Yesterday was a bit of an up and downer. I discovered S (the boyfriend) is not necessarily the most fun person to shop with (which is really no fault of his own, he’s admittedly not much of a go-out sort of person), got a new desk chair, rearranged my living room, helped clean up S’s room because of a friend of his having too much fun, didn’t get the game that should be here already, and so on and so forth. Not unlike the weather, which was a bit gray and overcast and then suddenly bright and sunshiney in bursts.
On our ride back to his place after discovering about the too much fun thing, I was ranting a little because I was decidedly unimpressed with most of the knitting books at the bookstore. It’s a personal opinion of mine that there is a market for complicated technique books and pattern books for the skilled knitter, and that these sorts of books are not really published. The ones that are I try to snag up, but invariably there’s that “How to Knit and Purl” page.
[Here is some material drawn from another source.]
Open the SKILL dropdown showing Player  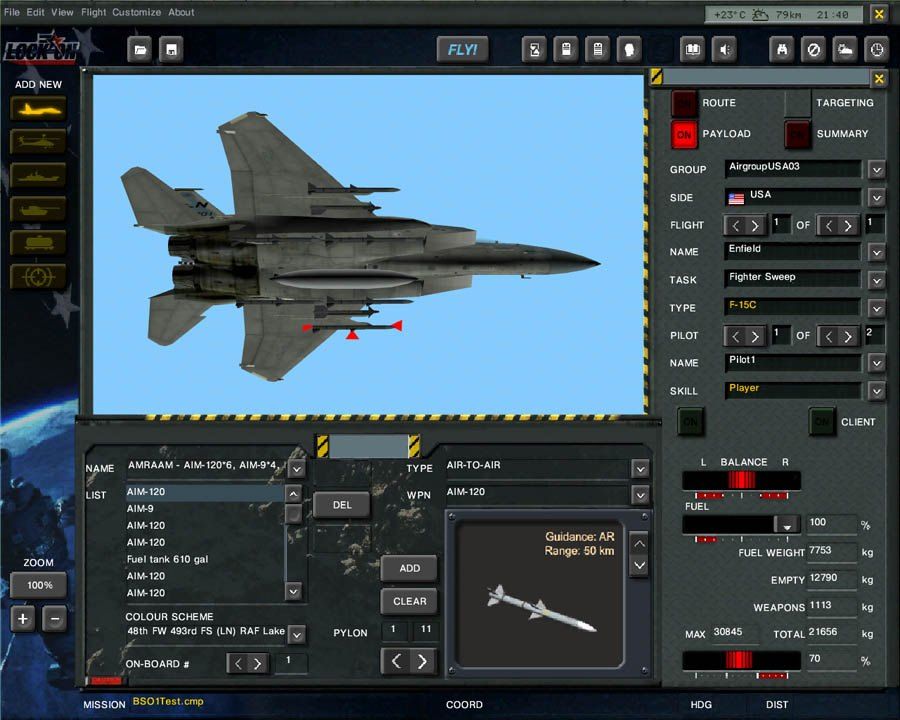pyautogui.click(x=877, y=390)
He asked me why I didn’t try and make or find pattern writers to fill this niche–it’s a market I think exists that isn’t getting met, after all. It clearly bugs me. And he pointed out that I sort of do need more to do with my time besides homework and knitting–I tend to get bored and unhappy with both, and have these gaps of distress because I feel a need to accomplish but no real goal I’m willing to strive towards. Developing and designing patterns that I think that a skilled knitter could appreciate isn’t exactly a terrible use of my time–it’s knitting beyond following a pattern too. Even if I don’t like a design, I can photograph it, or save the swatches, and if one day in the future I like them, I can repurpose it and hopefully be a better knit designer.
I can’t really think of why I shouldn’t do it. S is incredibly encouraging about the whole endeavour, because he’s a dear and he thinks that I’m a skilled enough knitter that this would make me happy–to create these things to fill the gaps. It’s nice to have that sort of faith from someone, and he’s right–it’s not a pressing need, it’s something I can do every now and then, in the spaces. If eventually I get a finished product, I could try to publish it. If not, what have I really lost?
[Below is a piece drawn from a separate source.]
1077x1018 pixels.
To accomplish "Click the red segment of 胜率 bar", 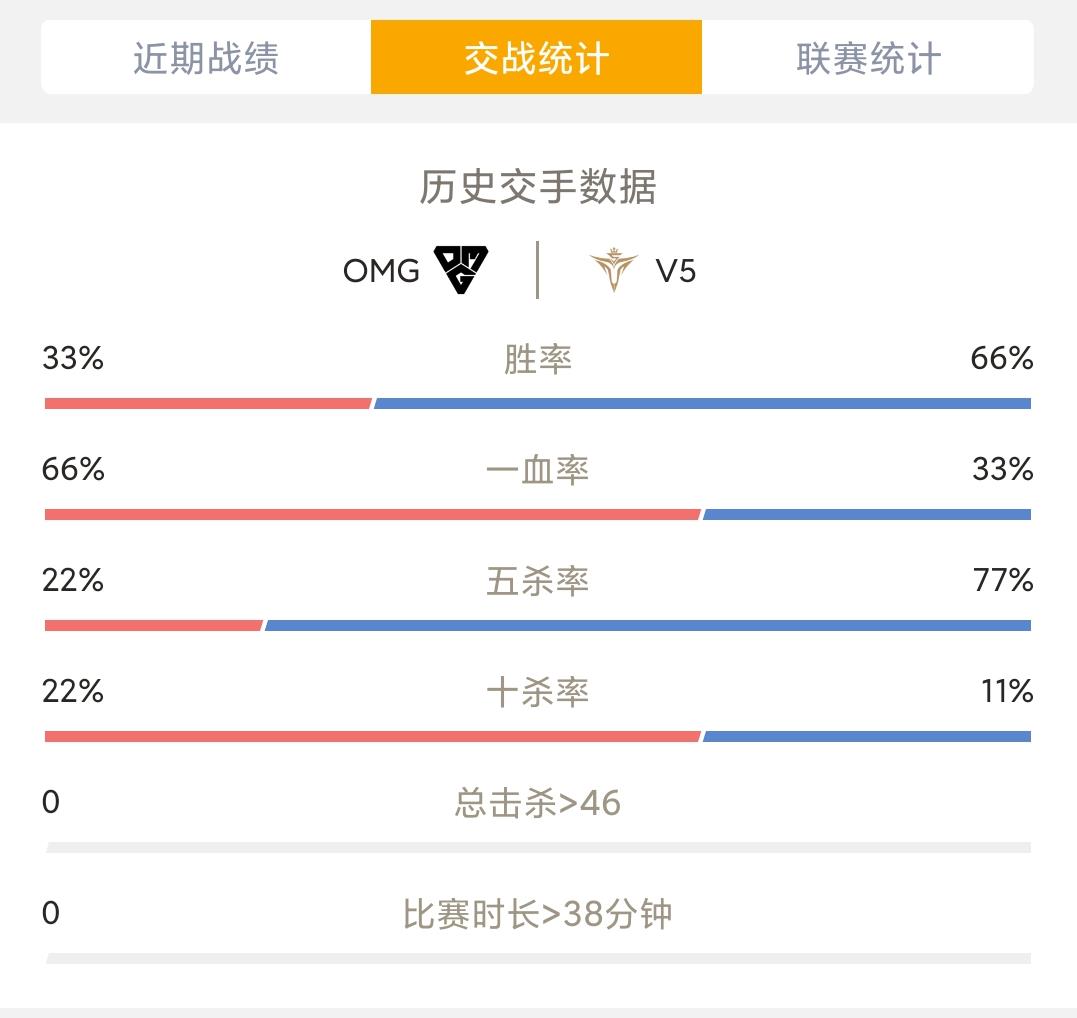I will click(x=208, y=403).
Does anyone else get these sort of ‘bored with everything’ moods? I think my own anxiety and nervousness makes me lock myself into these habits that don’t change, and lets me think I can’t do it. Sometimes, I don’t think I’m a very brave person, just one who likes to critique a little too much.
I don’t promise you’ll see a zillion designs here; maybe just tiny swatches of ideas. But trying to focus my energy into something creative doesn’t sound all bad.
P.S. — I’ve unbanished the Pheonix Cardigan. It’s got a cast on and 2 rows on a 2.25mm to start.